KANDAHAR -- Blasts tore through the Shia Fatemiyyeh mosque in Kandahar city on Friday (October 15), killing at least 33 people and injuring 74 others.
The explosions came a week after a suicide attack on Shia worshippers at a mosque in Kunduz city that was claimed by the Khorasan branch of the "Islamic State of Iraq and Syria" (ISIS-K). The Kunduz suicide bombing killed about 100 Afghans.
A doctor at the city's central Mirwais hospital told AFP: "Thirty-three bodies and 74 wounded people have been brought to our hospital so far."
Other medical sources and a provincial official confirmed a toll of more than 30, and at least 15 ambulances were rushing to and from the scene.
"We are overwhelmed," the doctor told AFP.
"There are too many dead bodies and wounded people brought to our hospital. We are expecting more to come. We are in urgent need of blood. We have asked all the local media in Kandahar to ask people to come and donate blood."
An eyewitness told AFP he heard three explosions, one at the main door of the mosque, another in a southern area, and a third where worshippers wash and prepare for prayer.
Another witness also said that three blasts rocked the mosque in the centre of the town during Friday prayers -- the busiest congregation of the week.

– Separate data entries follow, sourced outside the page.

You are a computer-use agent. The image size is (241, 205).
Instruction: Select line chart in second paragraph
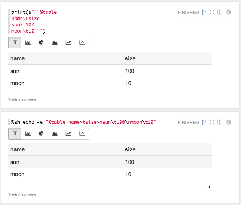pyautogui.click(x=68, y=134)
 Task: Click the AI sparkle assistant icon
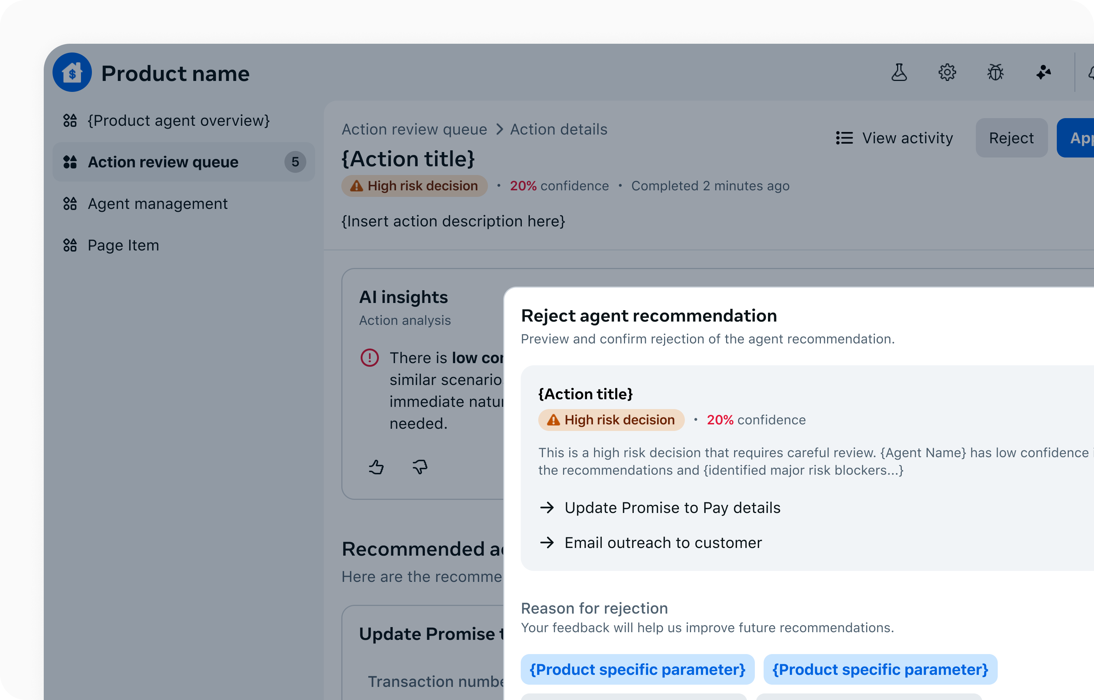point(1043,72)
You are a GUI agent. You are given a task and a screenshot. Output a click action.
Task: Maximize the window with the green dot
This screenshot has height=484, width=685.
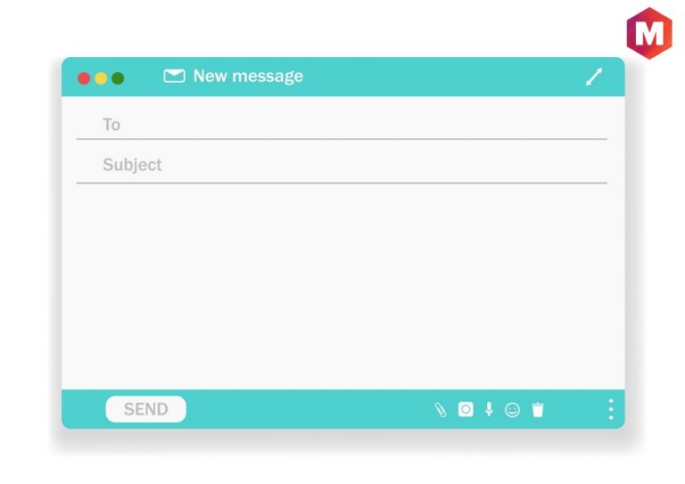click(x=118, y=78)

"We are saddened to learn that an explosion took place in a mosque of the Shia brotherhood in the first district of Kandahar city in which a number of our compatriots were martyred and wounded," tweeted Qari Sayed Khosti, a spokesman for the Taliban's Interior Ministry.

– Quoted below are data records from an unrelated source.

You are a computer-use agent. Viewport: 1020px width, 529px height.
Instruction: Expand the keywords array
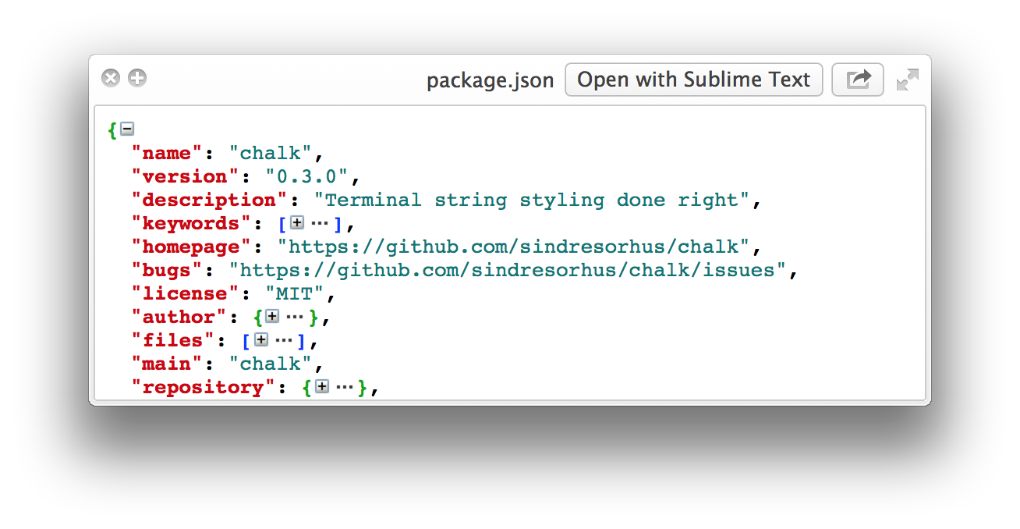tap(296, 223)
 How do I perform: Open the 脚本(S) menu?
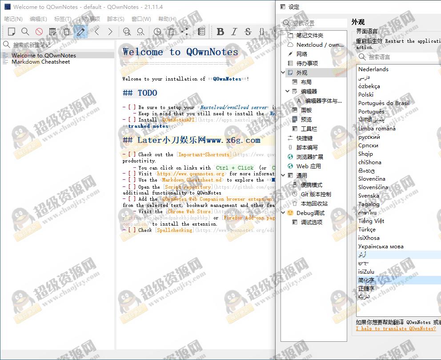click(x=116, y=19)
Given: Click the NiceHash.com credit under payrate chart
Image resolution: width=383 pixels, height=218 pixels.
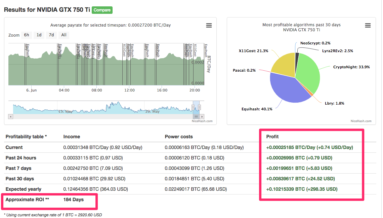Looking at the screenshot, I should [202, 121].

"Special forces of the Islamic Emirate have arrived in the area to determine the nature of the incident and bring the perpetrators to justice."
Graphic images posted to social media, which could not be immediately verified, showed bodies lying on the floor of the Fatemiyyeh mosque.
The latest slaughter comes after an ISIS-K suicide bomber targeted a Shia mosque in Kunduz on October 8, killing scores of people.
The group, a bitter rival of the Taliban, claimed responsibility for the attacks on Shia worshippers, whom it regards as heretics.
The Taliban themselves have a history of persecuting Shias, and a spree of prison breaks by the Taliban during their summer offensive freed many ISIS militants.
UK-based conflict analysis firm ExTrac said that if claimed by ISIS-K, Friday's attack would be the first by the group in Kandahar, and the fourth mass casualty massacre since the Taliban took Kabul.
While Taliban spokesman Zabiullah Mujahid has downplayed the ISIS threat, commanders on the ground do not dismiss it so lightly.
Two members of the movement's intelligence services told Reuters in September that investigations of recent attacks in Jalalabad, Nangarhar province, have shown that ISIS-K remains a danger, even if it does not have enough fighters or resources to seize territory.
In addition to mosque attacks, ISIS-K militants have been using the same tact that the Taliban have used to target government officials and civil society figures: magnetic bombs usually stuck to the underside of cars, also known as sticky bombs.
But now these attacks are targeting the Taliban themselves.
"We are worried about these sticky bombs that once we used to apply to target our enemies in Kabul," one of the Taliban intelligence officials told Reuters. "We are concerned about our leadership as they could target them if not controlled them [sic] successfully."
The latest estimates of ISIS-K's strength vary from 500 active fighters to as high as several thousand, according to a United Nations report in July.